La muerte de Stanley Kubrick nos devuelve al recuerdo de la mejor película de guerra de la historia del cine: Senderos de gloria. Y esa cinta, tanto tiempo prohibida, permite confirmar una afirmación de Claudio Magris en Microcosmos según la cual la contemplación del caos suprime fe e ilusiones, pero no las buenas maneras, la limpieza del estilo y ese melancólico respeto decimonónico que es una de las formas de la bondad. Así que, aceptando su definición del café como academia platónica, deberíamos concluir con Magris que en esta academia no se enseña nada, pero se aprenden la sociabilidad y el desencanto, y al mismo tiempo reconocer enseguida que toda endogamia es asfixiante; incluso los colleges, los campus universitarios, los clubes exclusivos, las clases piloto, las reuniones políticas y los simposios culturales son la negación de la vida, que es un puerto de mar.Pues menuda dosis de endogamia la del último fin de semana con un menú informativo compuesto de actos de exaltación partidista y de otras tantas contundentes desautorizaciones de los adversarios políticos. Pero ni siquiera la saturación en la que entramos cuando se acercan las elecciones puede ofuscarnos. Quede claro, de una vez por todas, que las inhibiciones en estos asuntos son contrarias al interés general. El público espera de la oposición socialista que, cualesquiera que hayan sido sus desfalcos cuando era Gobierno, permanezca ahora vigilante y denuncie cuantos abusos detecte por cuenta del PP y viceversa. Porque sería inaceptable que el PP, para granjearse la indulgencia del PSOE, le ofreciera desistir de las reclamaciones por los excesos en que hubieran sido sorprendidos. Éste de los partidos es un antagonismo luminoso que nunca puede sustituirse por la opacidad del consenso entre ellos para oscurecer las cuentas, los cohechos o las prevaricaciones a costa siempre del ciudadano contribuyente.

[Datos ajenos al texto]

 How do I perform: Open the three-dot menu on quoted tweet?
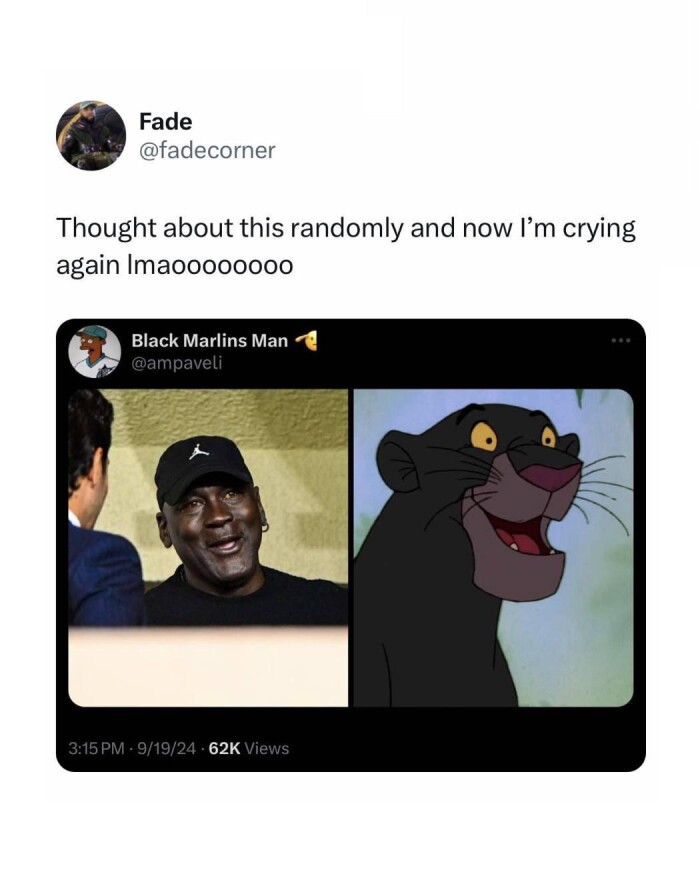[621, 340]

Pero, volviendo a Kubrick, recordemos que en la política como en la guerra la cuestión no estriba sólo en obtener una "victoria", entendida como beneficio neto, pues también cuenta la "gloria" y para conseguirla es necesario atenerse a determinadas reglas con frecuencia poco prácticas. El Estado, en cuanto escenario privilegiado en el que se discute la hegemonía política de sectores sociales -según alerta José A. Piqueras-, ofrece un terreno propicio para librar intereses económicos. Por eso es tan interesante la sistematización de las modalidades más frecuentes de interferencia de objetivos económicos en el poder político y tan exacta la afirmación de nuestro autor de que ninguna de las grandes fortunas formadas en el Ochocientos -¿sólo en el Ochocientos?- fue ajena a alguna de las posibilidades de acumular y reproducir capitales a la lumbre del poder.

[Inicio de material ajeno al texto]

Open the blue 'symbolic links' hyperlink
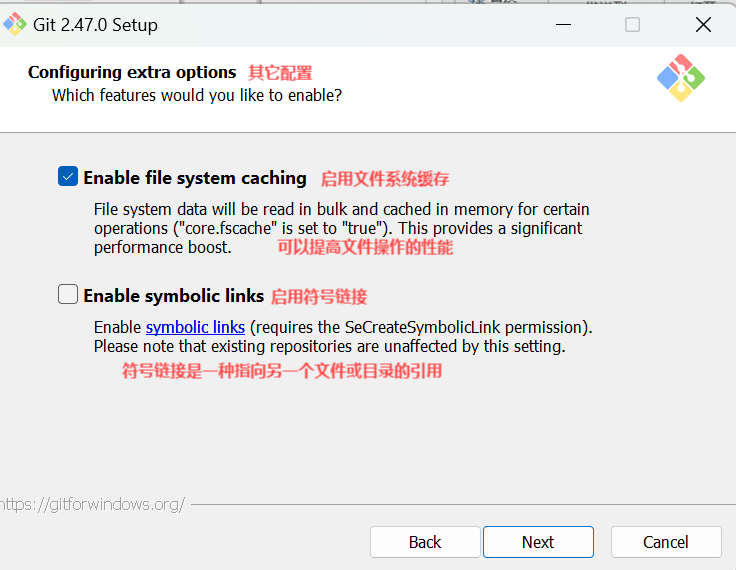The height and width of the screenshot is (570, 736). click(195, 327)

En cuanto a los últimos viajeros llegados de Moncloa, refieren que el presidente Aznar presenta síntomas avanzados del síndrome que afectó a sus predecesores . Señalan en particular que el actual inquilino ha hecho trasplantar a los senderos de gloria de Moncloa dos olivos milenarios (?) y que se le ha visto reaccionar ante preguntas sobre asuntos internacionales como lo hacía, por ejemplo, Adolfo Suárez a propósito del estrecho de Ormuz. Sólo cuando La Vanguardia le interrogó sobre si querría la mayoría absoluta asintió aclarando inmediatamente que, en ese caso, seguiría gobernando igual. Es decir, que o le sobrevino la conciencia del susto ciudadano generado por esa hipótesis o consideró alcanzada la cumbre de lo inmejorable. Sabemos que esa hemorragia de autosatisfacción se produce cuando se alcanza la fase del carisma y se han alejado convenientemente todos aquéllos que demostraron alguna capacidad de contradecir al líder. Pero conviene advertir que la virulencia del síndrome muy bien descrito en los manuales es compatible con las salidas al exterior del recinto monclovita siempre que sean dentro de una burbuja circundante de altos cargos que garantice la esterilización. En todo caso, se prefieren los contactos a través de los medios e incluso en los congresos y demás comparecencias se montan inmensas pantallas para satisfacer de paso el gusto del público congregado que quiere presenciar cuanto ocurre a través de una pantalla, como si lo viera por televisión. Pero, entonces, para lucir bien se requiere mantener impasible el ademán.